From e0af60677ae1433a24feee1fe86f8504a6063b58 Mon Sep 17 00:00:00 2001
From: deacon <marksoccerman1@aol.com>
Date: Tue, 17 Mar 2026 23:17:41 -0400
Subject: [PATCH] Fix copilot review feedback on security tests

- Normalize PLUGIN_DIR with os.path.abspath
- Use pytest.importorskip('yaml') instead of bare import
- Guard ATOMICS_DIR test with pytest.skip when directory is missing
- Add encoding='utf-8' to all file open() calls
- Handle None keyword.arg in AST keyword scanning
---
 tests/test_atomic_security.py | 18 ++++++++++++------
 1 file changed, 12 insertions(+), 6 deletions(-)

diff --git a/tests/test_atomic_security.py b/tests/test_atomic_security.py
index d593d81..03db0d5 100644
--- a/tests/test_atomic_security.py
+++ b/tests/test_atomic_security.py
@@ -2,9 +2,10 @@
 import os
 
 import pytest
-import yaml
 
-PLUGIN_DIR = os.path.join(os.path.dirname(__file__), '..')
+yaml = pytest.importorskip("yaml")
+
+PLUGIN_DIR = os.path.abspath(os.path.join(os.path.dirname(__file__), '..'))
 ATOMIC_SVC_PATH = os.path.join(PLUGIN_DIR, 'app', 'atomic_svc.py')
 PAYLOADS_DIR = os.path.join(PLUGIN_DIR, 'payloads')
 DATA_DIR = os.path.join(PLUGIN_DIR, 'data')
@@ -16,7 +17,7 @@ class TestAtomicSvcMD5Security:
 
     @pytest.fixture(autouse=True)
     def _load_source(self):
-        with open(ATOMIC_SVC_PATH, 'r') as f:
+        with open(ATOMIC_SVC_PATH, 'r', encoding='utf-8') as f:
             self.source = f.read()
         self.tree = ast.parse(self.source)
 
@@ -53,7 +54,7 @@ def test_md5_calls_use_usedforsecurity_false(self):
         """
         md5_calls = self._find_md5_calls()

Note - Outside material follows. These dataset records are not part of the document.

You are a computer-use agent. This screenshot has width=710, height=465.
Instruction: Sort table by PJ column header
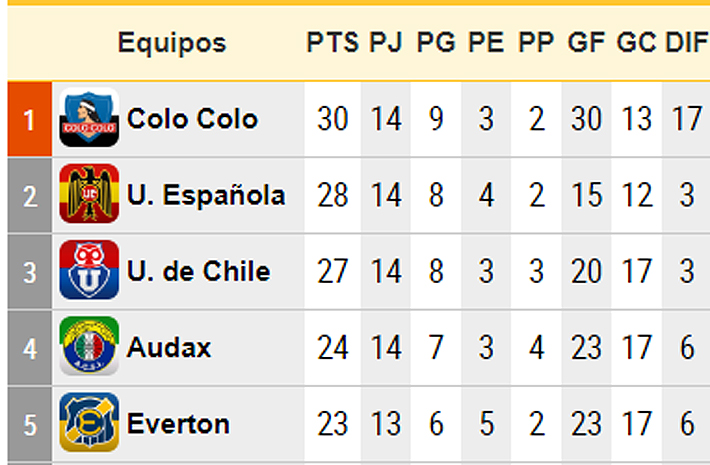386,43
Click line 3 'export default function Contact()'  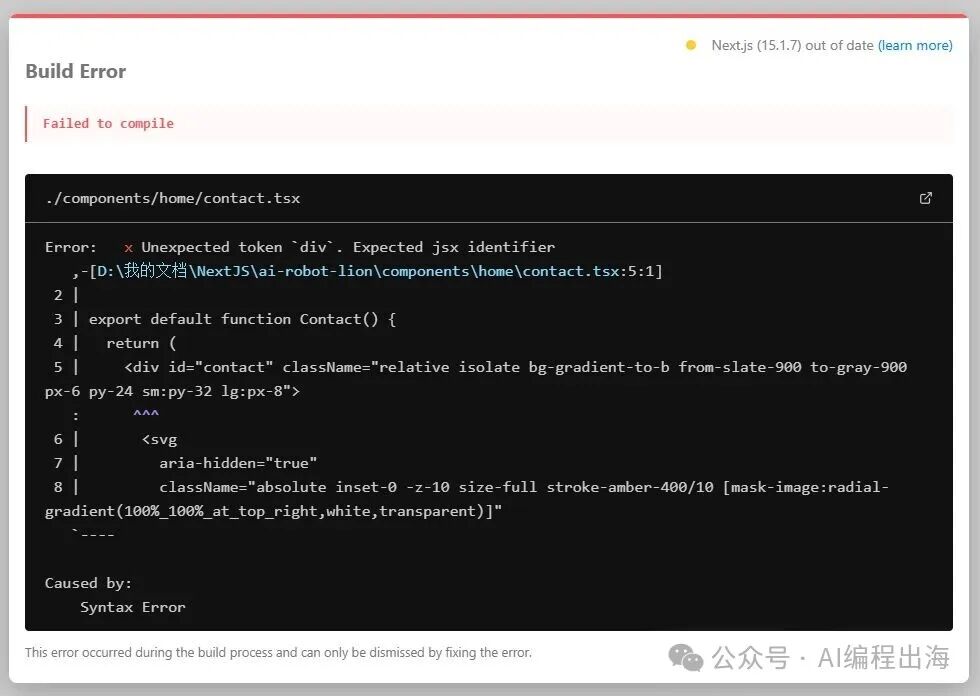click(242, 319)
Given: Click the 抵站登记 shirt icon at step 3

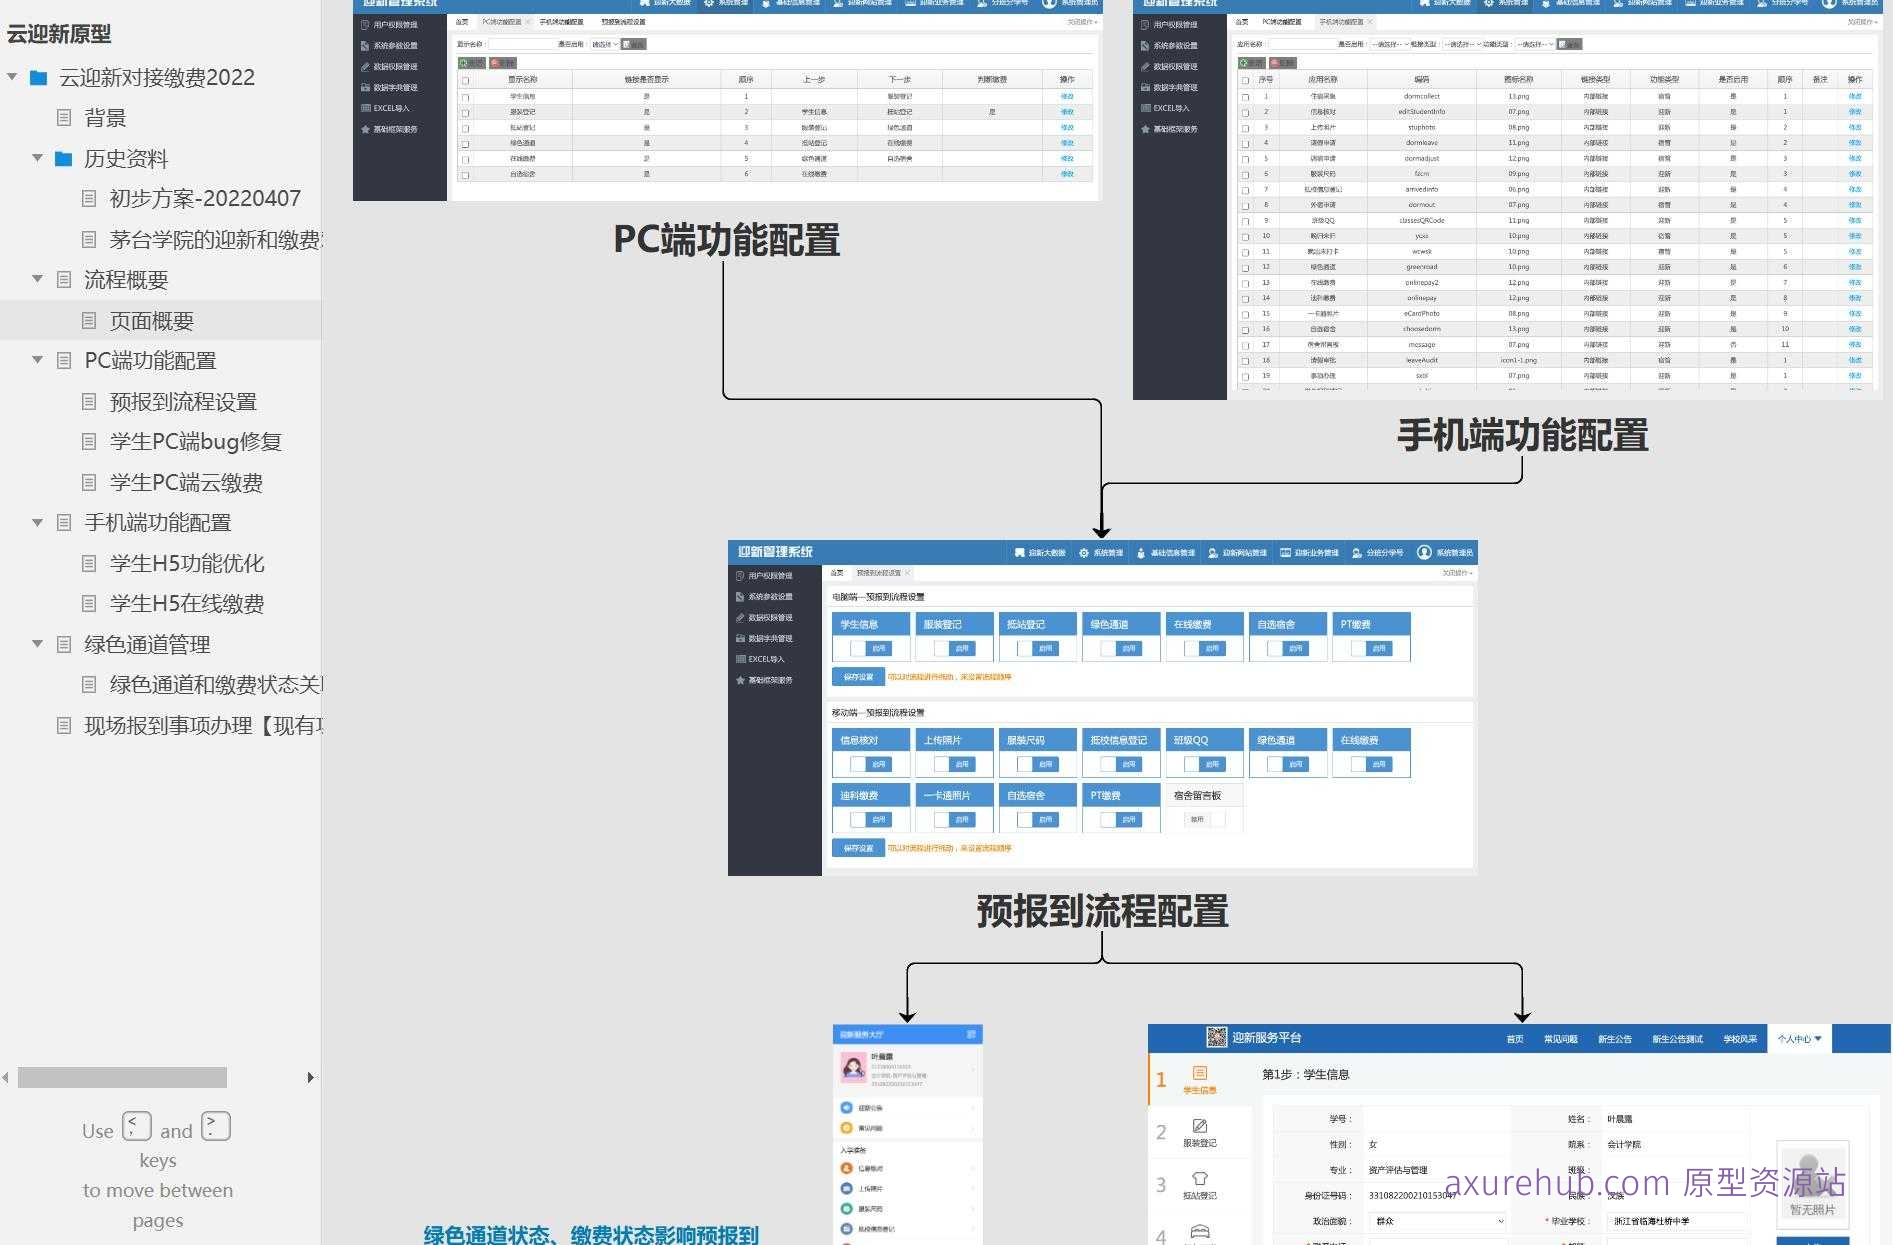Looking at the screenshot, I should [1200, 1179].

         for call_node in md5_calls:
-            keyword_names = [kw.arg for kw in call_node.keywords]
+            keyword_names = [kw.arg for kw in call_node.keywords if kw.arg is not None]
             has_usedforsecurity = 'usedforsecurity' in keyword_names
             if has_usedforsecurity:
                 for kw in call_node.keywords:
@@ -93,6 +94,11 @@ def _get_atomic_yaml_files(self):
 
     def test_yaml_files_exist(self):
         """The atomic data directory should contain YAML test definitions."""
+        if not os.path.isdir(ATOMICS_DIR):
+            pytest.skip(
+                f"Atomics directory not found at {ATOMICS_DIR} — "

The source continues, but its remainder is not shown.